Sokal, formé aux arts graphiques et grand amateur de cinéma noir, détourne les codes du polar pour mieux les réinventer. Canardo n’est pas un héros, même pas un anti-héros : c’est un perdant magnifique, un homme-canard broyé par la vie, buveur invétéré et fatalement romantique. Une sorte de Philip Marlowe qui aurait échoué dans un zoo soviétique.
Un bestiaire désabusé
L’originalité de Canardo réside aussi dans son bestiaire anthropomorphe. Chaque espèce semble incarner un rôle social ou symbolique : les cochons sont flics, les chiens font office de voyous, les oies sont souvent des séductrices au cœur noir. Mais chez Sokal, ces stéréotypes sont sans cesse détournés. On est loin de Blacksad et de son anthropomorphisme élégiaque : ici, les animaux sont grotesques, pathétiques, humains dans ce qu’ils ont de plus lâche ou de plus cynique.
Cette galerie de personnages délirants renforce l’ambiance absurde et tragique des récits. La farce animale permet à Sokal de traiter de sujets graves avec une liberté de ton totale : guerre, dictature, écologie, religion, exil, prostitution… Rien n’est hors champ, et tout passe à travers le filtre de l’ironie mordante.
Une bande dessinée politique
Ce qui frappe en relisant les albums de Canardo aujourd’hui, c’est leur dimension politique, parfois prophétique. Derrière l’humour noir se cache une critique sociale virulente : les régimes autoritaires déguisés en démocraties, les conflits minés par le fanatisme, l’individualisme forcené, les classes dominantes déconnectées… Chaque enquête de Canardo est une plongée dans un monde en ruine.
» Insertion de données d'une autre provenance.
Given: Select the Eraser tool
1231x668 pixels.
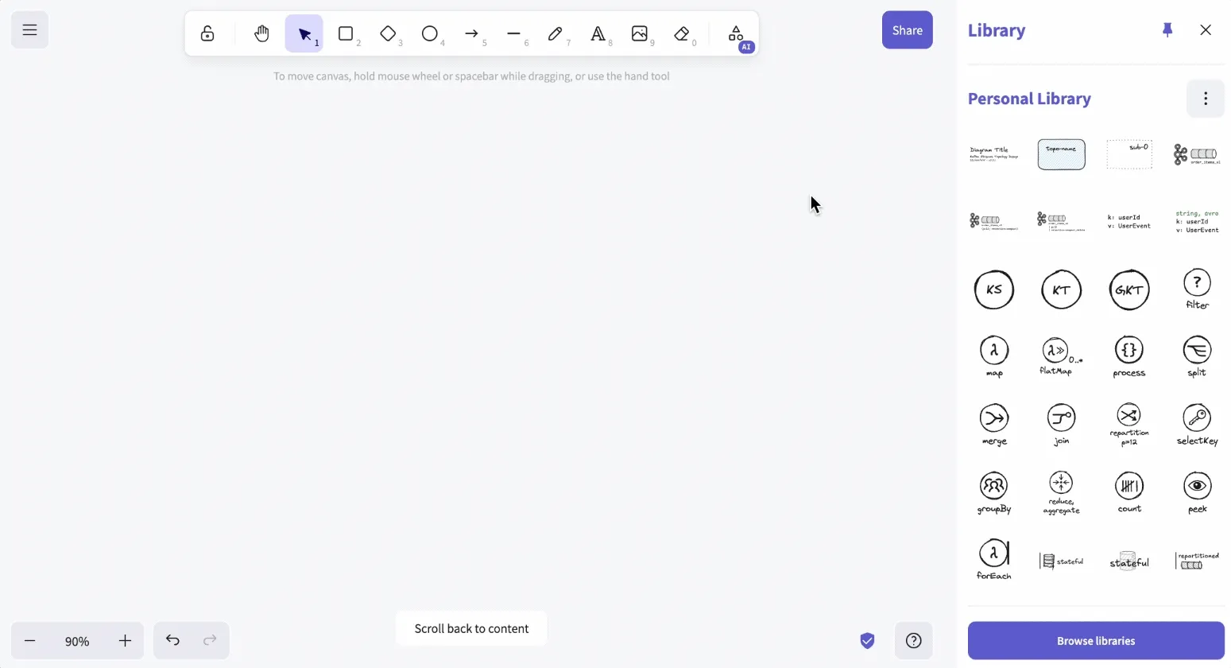Looking at the screenshot, I should [x=682, y=33].
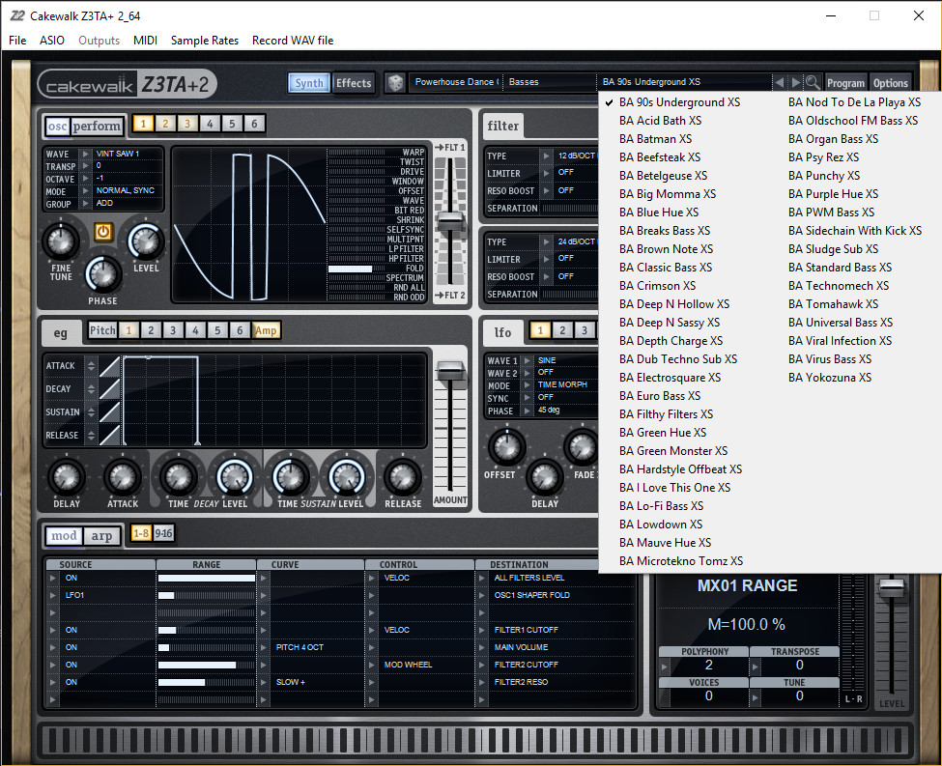Screen dimensions: 942x766
Task: Select the BA Acid Bath XS preset
Action: (660, 120)
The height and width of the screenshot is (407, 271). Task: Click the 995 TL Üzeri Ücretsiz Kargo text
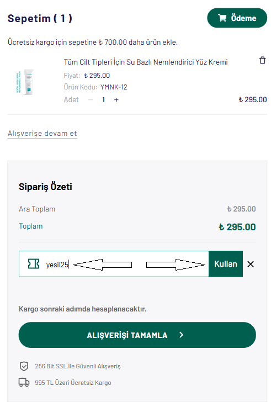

Par exemple, Le Chien debout (1994) évoque une dictature militaire grotesque où un chien est élevé au rang de messie. La Fille qui rêvait d’horizon (2000) traite de la désillusion post-soviétique dans une Europe de l’Est grise et amère. Et dans Un misérable petit tas de secrets (2006), Sokal livre un polar écologique où les grands de ce monde manipulent l’opinion à coups de catastrophes naturelles. C’est grinçant, mais toujours pertinent.
Le style Sokal : entre crasse et élégance
Graphiquement, Canardo est immédiatement reconnaissable. Le trait de Sokal est dense, fouillé, organique. Il aime les décors urbains délabrés, les ruelles poisseuses, les immeubles suintants. Il excelle à rendre les ambiances glauques et les scènes nocturnes. Le tout baigne dans une palette de couleurs ternes et froides, où même les couchers de soleil semblent blafards.
C’est une esthétique du sale, du froissé, du vécu. Chaque case respire l’humidité, la poussière, la misère, avec un art du détail quasi expressionniste. Il y a du Topor chez Sokal, ou même du Gilliam dans cette manière de croquer un monde grotesque, bouffi, délirant — mais terriblement humain.
Canardo aujourd’hui : un canard fatigué, mais vivant
La série n’a jamais changé de scénariste : Benoît Sokal est resté le maître absolu de son univers jusqu’à la fin. Il a d'abord écrit et dessiné les albums lui-même, avant de se concentrer sur le scénario et de confier le dessin à Pascal Regnauld, avec l’aide de son fils Hugo Sokal à la couleur. Mais l’esprit, la voix, la vision sont toujours restés ceux de Sokal.
Le dernier album, Mort sur le lac, est publié en 2018. Benoît Sokal s’est éteint en 2021, emportant avec lui son personnage. Aucun nouvel auteur n’a repris Canardo depuis — et c’est peut-être mieux ainsi. Car ce canard fatigué est d’abord l’empreinte d’un regard unique sur le monde.
Relire Canardo, c’est relire notre époque
Canardo, c’est un miroir déformant, mais impitoyablement fidèle, de notre monde moderne. Sous ses plumes usées et son trench trop grand se cache un regard acéré sur l’absurde, la politique, et la condition humaine. À une époque où la BD cherche sans cesse de nouveaux héros, il est bon de se rappeler que certains anti-héros ont toujours quelque chose à dire.
Alors si vous passez par la bouquinerie Abao, ne cherchez pas forcément les nouveautés tape-à-l’œil : fouillez les rayons, trouvez un vieux Canardo, ouvrez à n’importe quelle page… et laissez-vous happer. Le polar canard n’a jamais été aussi humain.